Values of the five behaviour indices Mean Maximum Aggression Index (MMAI), Mean Behaviour Index aggressive (MBIagg), Aggression Index (AI), Mean Behaviour Index peaceful (MBIpcf), and Mean Maximum Peaceful Index (MMPI) are shown for all simulations. The encounters are sorted by their MMAI values. All 10,000 encounters are displayed to reveal the complete data variability, and thus index values are partly overlaid by each other.

Table 2 Description of the simulations chosen.

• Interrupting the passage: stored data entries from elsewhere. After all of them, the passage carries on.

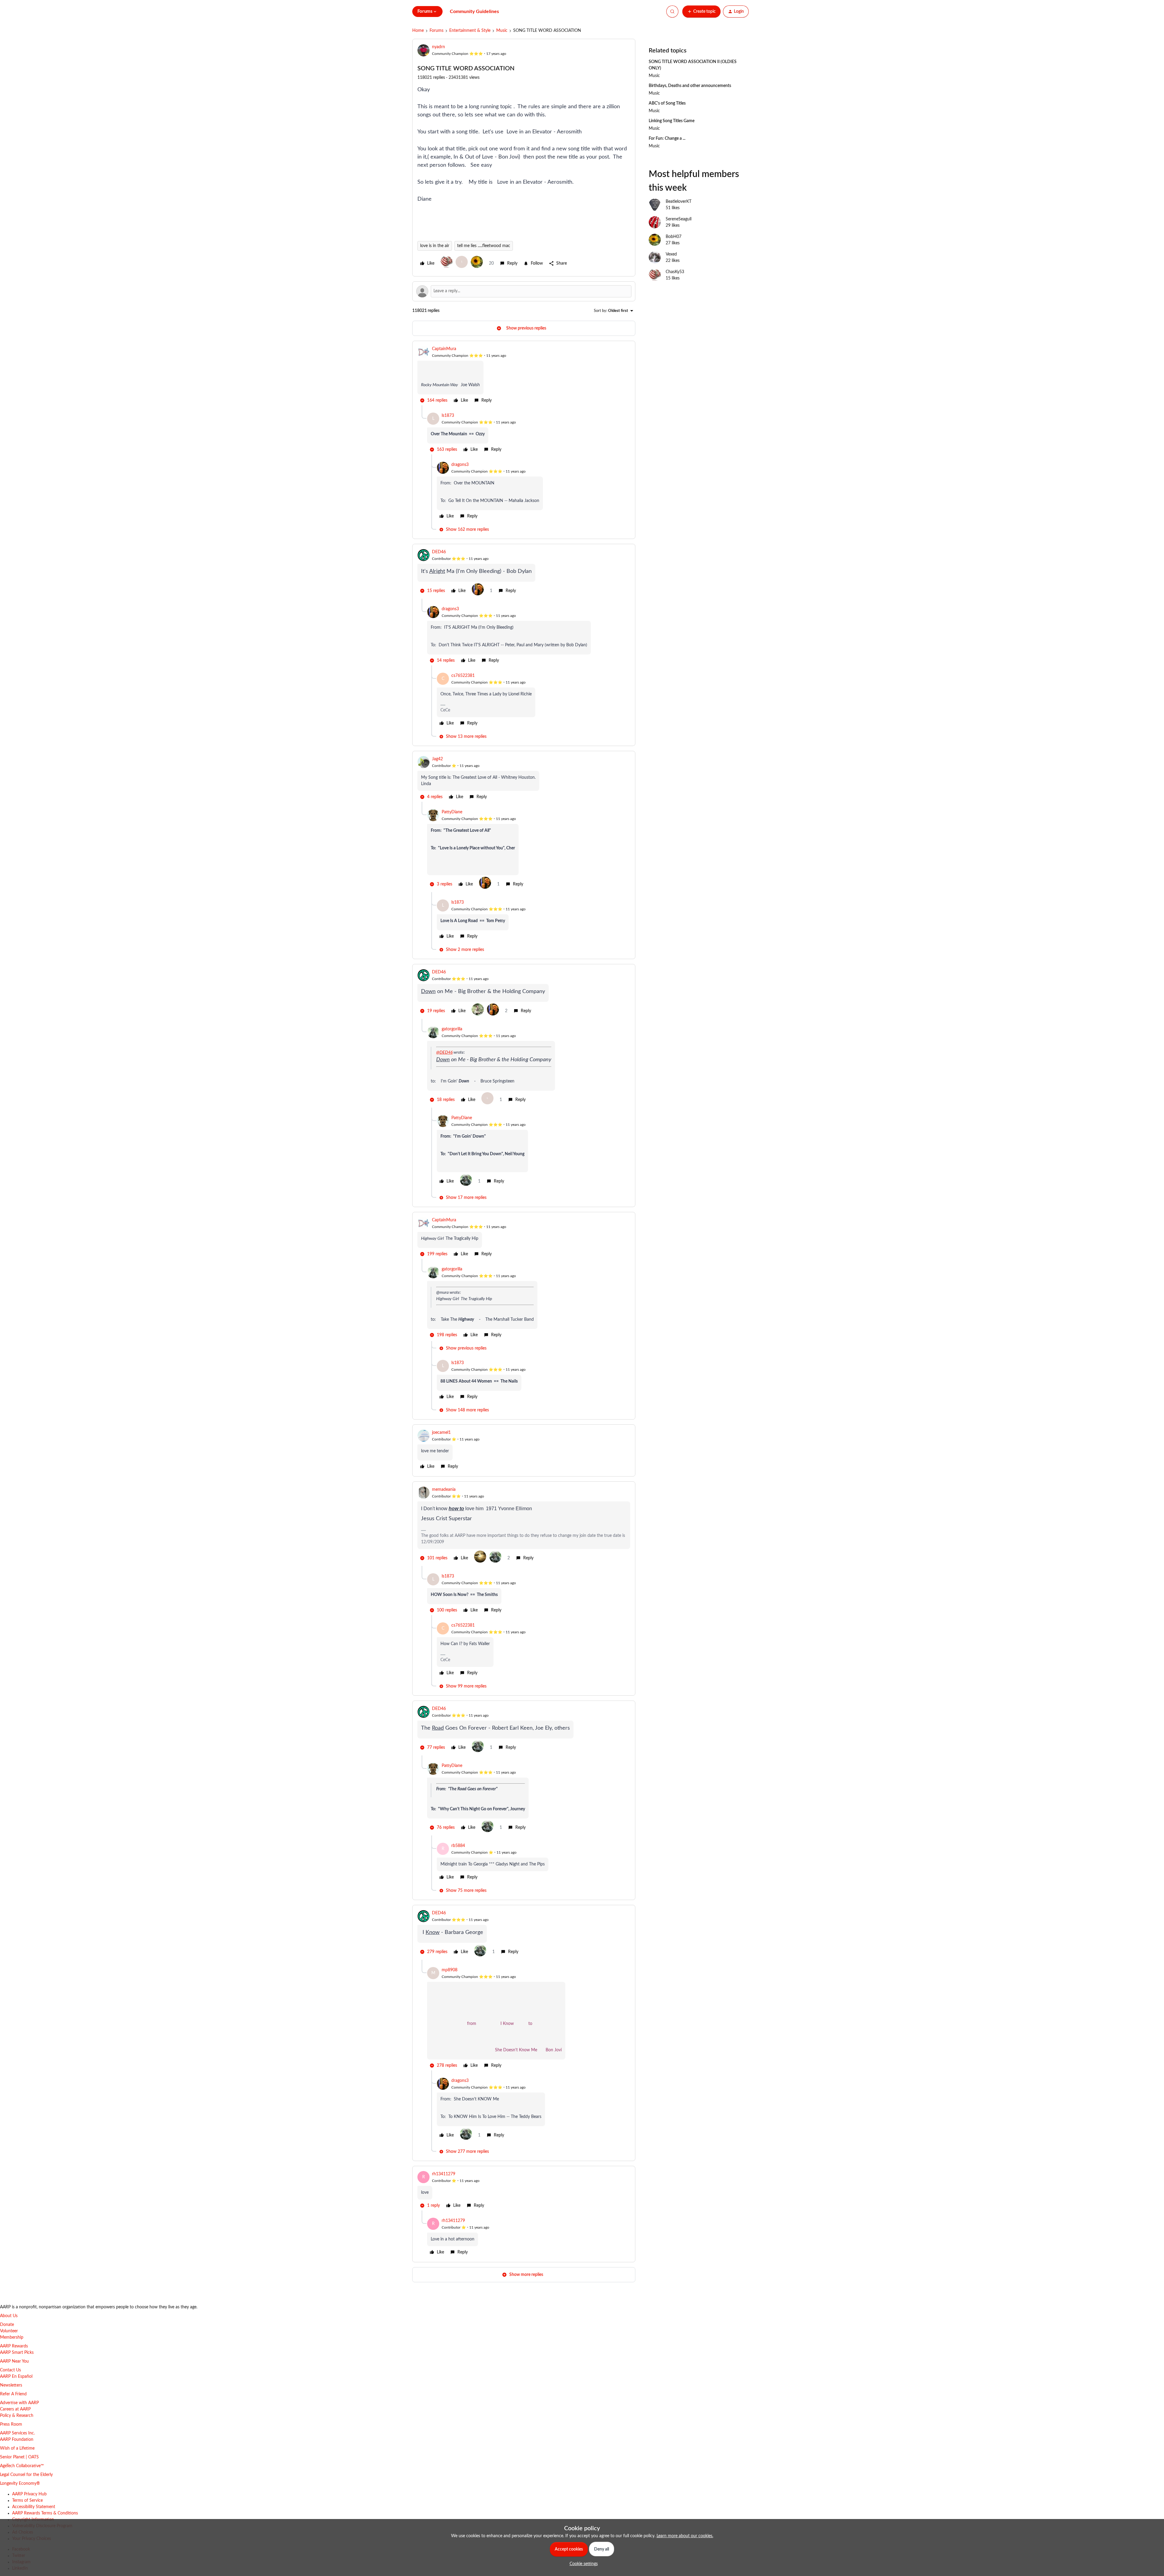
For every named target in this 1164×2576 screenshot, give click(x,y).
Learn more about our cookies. (685, 2536)
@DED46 (444, 1052)
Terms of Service (27, 2500)
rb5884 (458, 1846)
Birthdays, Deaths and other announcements (690, 86)
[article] (523, 375)
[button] (701, 11)
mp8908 (449, 1970)
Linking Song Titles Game (671, 121)
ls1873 (448, 415)
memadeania (444, 1489)
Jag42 (437, 759)
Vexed (671, 254)
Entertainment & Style (469, 30)
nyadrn (438, 47)
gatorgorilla (452, 1029)
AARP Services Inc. (17, 2433)
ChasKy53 (675, 272)
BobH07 (673, 237)
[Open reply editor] (524, 291)
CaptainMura (444, 349)
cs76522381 (463, 676)
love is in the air (434, 246)
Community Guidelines (474, 11)
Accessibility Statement (33, 2507)
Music (501, 30)
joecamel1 (441, 1432)
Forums (436, 30)
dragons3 (460, 465)
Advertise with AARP (19, 2403)
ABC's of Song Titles (667, 103)
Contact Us (10, 2370)
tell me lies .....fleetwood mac (483, 246)
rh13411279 (443, 2174)
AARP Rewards (14, 2346)
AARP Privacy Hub (29, 2494)
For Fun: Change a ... (667, 138)
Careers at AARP (15, 2409)
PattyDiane (452, 812)
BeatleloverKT (678, 201)
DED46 (439, 552)
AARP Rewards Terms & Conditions (45, 2513)
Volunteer (9, 2331)
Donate (7, 2325)
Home (418, 30)
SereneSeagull (678, 219)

Looking at the individual encounters generated, throughout all simulations, some of the encounters were very similar in their values across indices, while other encounters were very different (Fig. 2). In more detail, in all simulations, MMAI and MMPI had always the highest and lowest values, respectively, among all indices (Fig. 2, see Table 3 for linear models and correlations, Table 4 for pairwise Mann-Whitney-U tests). MBIagg and MBIpcf values were often higher and lower than AI values, and AI values were frequently in between MBIagg and MBIpcf values. The highest values were detected in the simulation with aggression and killing (Fig. 2 Simulation A + K), while the lowest values were observed in the simulation with only peaceful behaviours (Fig. 2 Simulation P). The highest contrast between values was observed in the simulation with all behaviours allowed except killing (Fig. 2, Simulation P + I + A). In simulations with killing allowed or with only aggressive or only peaceful behaviour, the values of the various indices were often more similar (Fig. 2 Simulations P, P + I + A + K, I + A + K, A, A + K). Linear mixed models revealed that the values of the various behaviour indices were often positively correlated (Table 3), but the mean values were significantly different from each other as revealed by Mann-Whitney-U tests (Table 4).

Table 3 Pairwise linear (mixed) models and respective p-values of all behaviour indices for all data sets.
Table 4 Pairwise comparison of behavioural mean values and p-values of all behaviour indices for all data sets.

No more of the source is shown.